Le Liban entre espoir et appréhension

Le Liban entre espoir et appréhension
  • Ce sentiment d'espoir est évident chez les gens lorsqu'ils parlent de leur nouveau président et de sa promesse de faire revivre l'éthique d'un Liban neutre
  • La nomination d'un nouveau chef de gouvernement est une autre raison du regain d'espoir dans le pays

La capitale libanaise, Beyrouth, remplit aujourd'hui les visiteurs d'espoir, mais aussi d'appréhension. L'espoir est ancré dans un sentiment de renouveau, à la suite de l'élection, en janvier, d'un président libre de toute ingérence de la Syrie, de l'Iran ou du Hezbollah et de leur soi-disant axe de résistance, qui, depuis des décennies, tient le pays en otage sous prétexte d'affronter Israël et l'agenda occidental pour le Moyen-Orient arabe.

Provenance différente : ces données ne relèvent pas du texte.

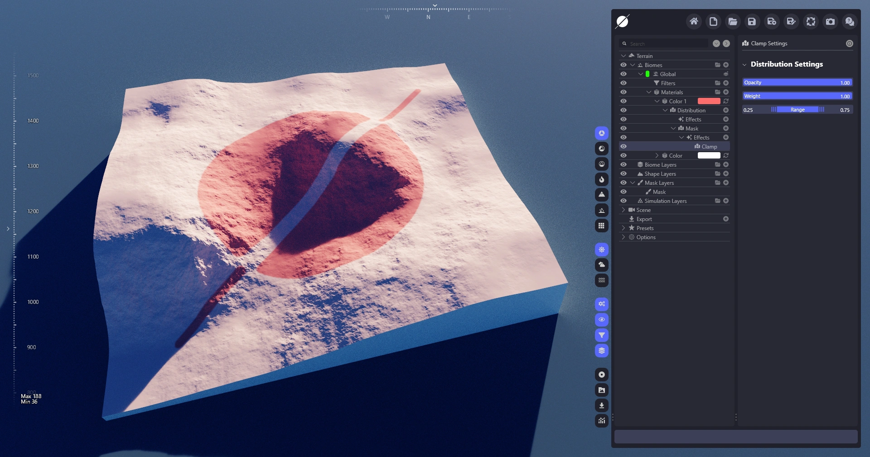The height and width of the screenshot is (457, 870).
Task: Click the Home icon in top toolbar
Action: (x=693, y=21)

Ce sentiment d'espoir est évident chez les gens lorsqu'ils parlent de leur nouveau président, Joseph Aoun – un autre général, mais sans lien de parenté avec son prédécesseur pro-Hezbollah, Michel Aoun – et de sa promesse de faire revivre l'éthique d'un Liban neutre, un État désireux de servir tout son peuple sous la bannière «armée, peuple, État». La bannière privilégiée par le Hezbollah, «armée, peuple, résistance», avait auparavant dominé les récits politiques et populaires du pays pendant plus de deux décennies.

La nomination d'un nouveau chef de gouvernement est une autre raison du regain d'espoir dans le pays. Le Premier ministre Nawaf Salam, ancien juge à la Cour internationale de justice, a constitué un cabinet qui rompt avec la pratique de l'élite politique précédente consistant à remplir le gouvernement de copains corrompus.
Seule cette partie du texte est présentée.